> _PROBLEM REQUIREMENTS_
Using the material below, repeat exactly the lines from the one with "You are a GUI" through the one with "Click the compare list icon", ends included, without any images.

- - -

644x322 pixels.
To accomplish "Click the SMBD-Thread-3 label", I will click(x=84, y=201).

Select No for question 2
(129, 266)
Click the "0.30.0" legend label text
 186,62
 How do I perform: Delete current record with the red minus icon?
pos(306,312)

- - -

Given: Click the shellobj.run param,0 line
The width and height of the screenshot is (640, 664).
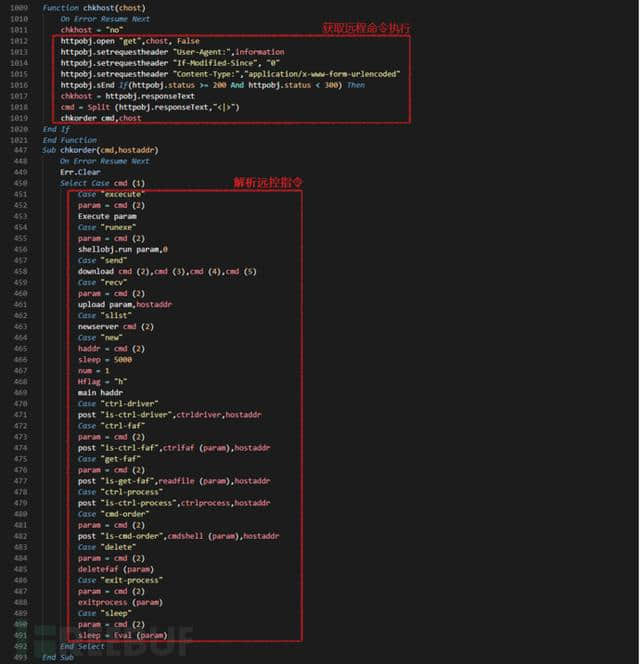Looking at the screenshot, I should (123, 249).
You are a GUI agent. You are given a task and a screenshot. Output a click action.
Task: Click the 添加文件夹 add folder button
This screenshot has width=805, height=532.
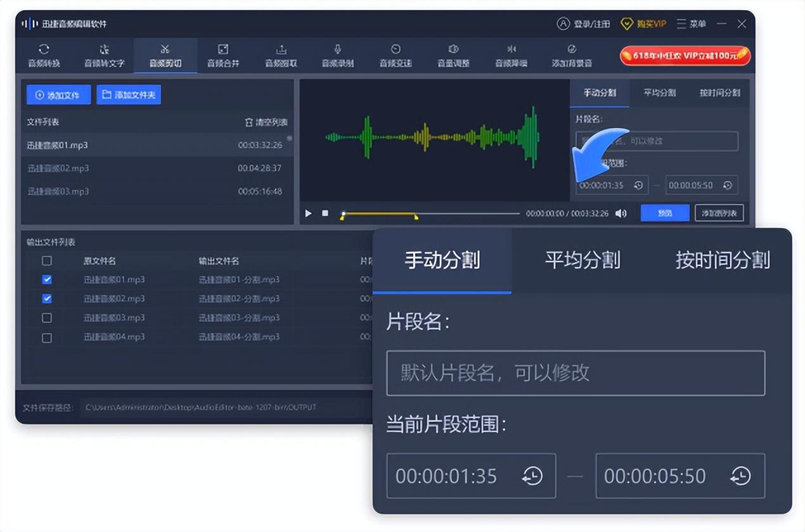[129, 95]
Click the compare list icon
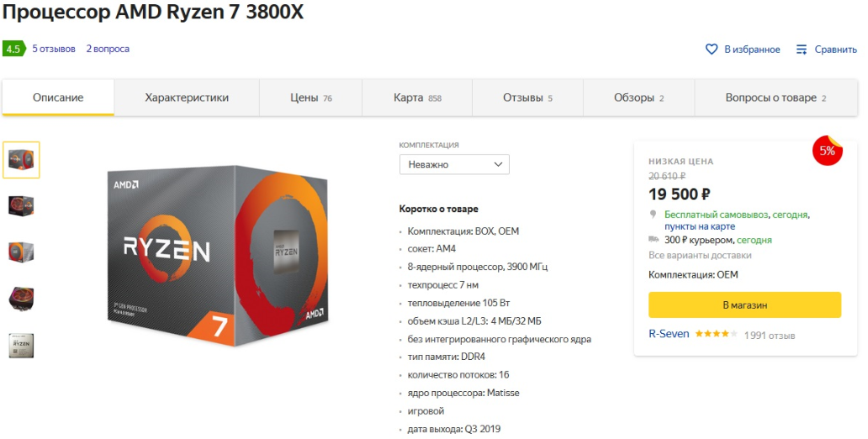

- - -

> _EXERCISE RESULT_
You are a GUI agent. You are given a task and a screenshot. Output a click action.
Task: Click the 添加文件夹 add folder button
This screenshot has width=805, height=532.
[129, 95]
Click the compare list icon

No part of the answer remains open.